⟨

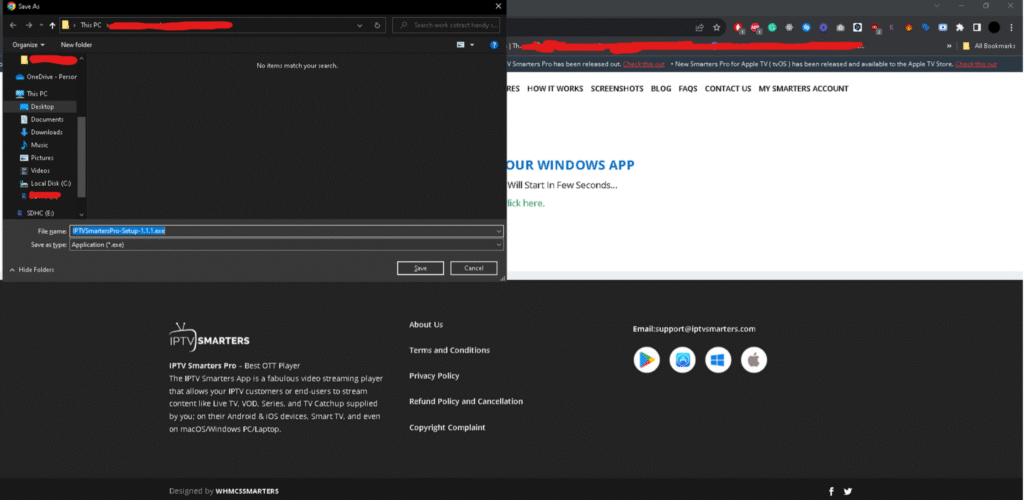Click the File name input field
The width and height of the screenshot is (1024, 500).
[285, 231]
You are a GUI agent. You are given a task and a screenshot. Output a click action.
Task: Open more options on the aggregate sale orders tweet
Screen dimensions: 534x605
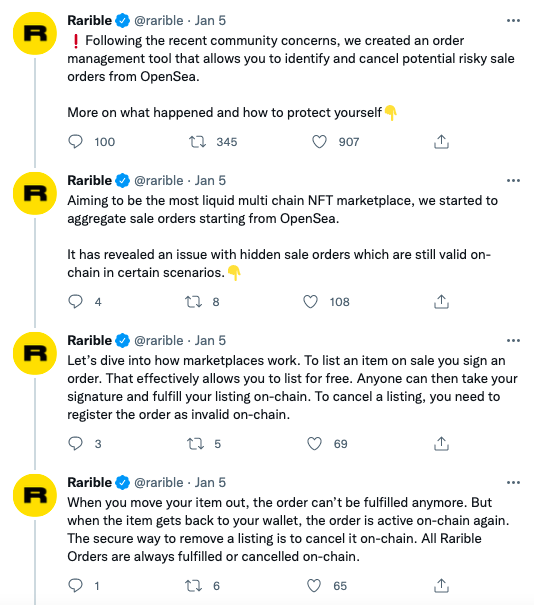pyautogui.click(x=513, y=181)
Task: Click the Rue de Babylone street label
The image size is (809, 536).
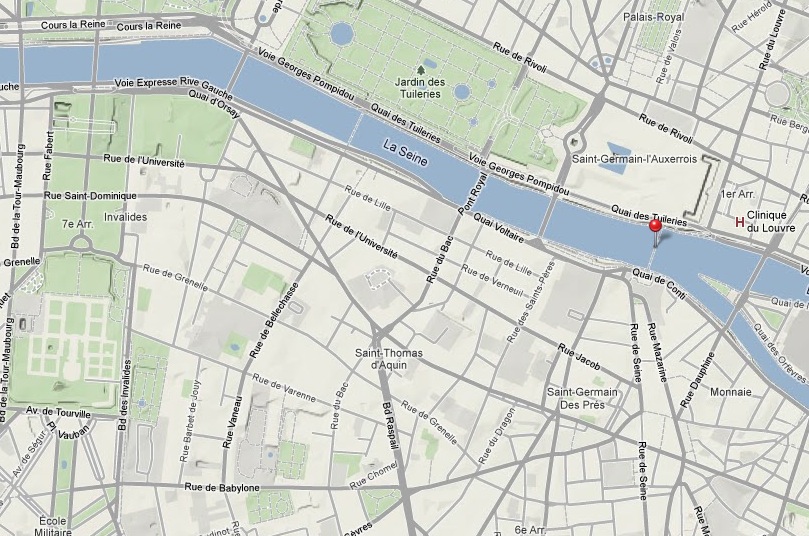Action: (x=222, y=486)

⟩

PROBLEM TO SOLVE ::
Emit an exact copy of the lines from the line bearing "You are a GUI" through the last line above, inclusive, and leave the images out.

ANSWER BELOW ::
You are a GUI agent. You are given a task and a screenshot. Output a click action.
Task: Open more options on the aggregate sale orders tweet
Screen dimensions: 534x605
pyautogui.click(x=513, y=181)
Task: Click the Rue de Babylone street label
The image size is (809, 536).
Action: (x=222, y=486)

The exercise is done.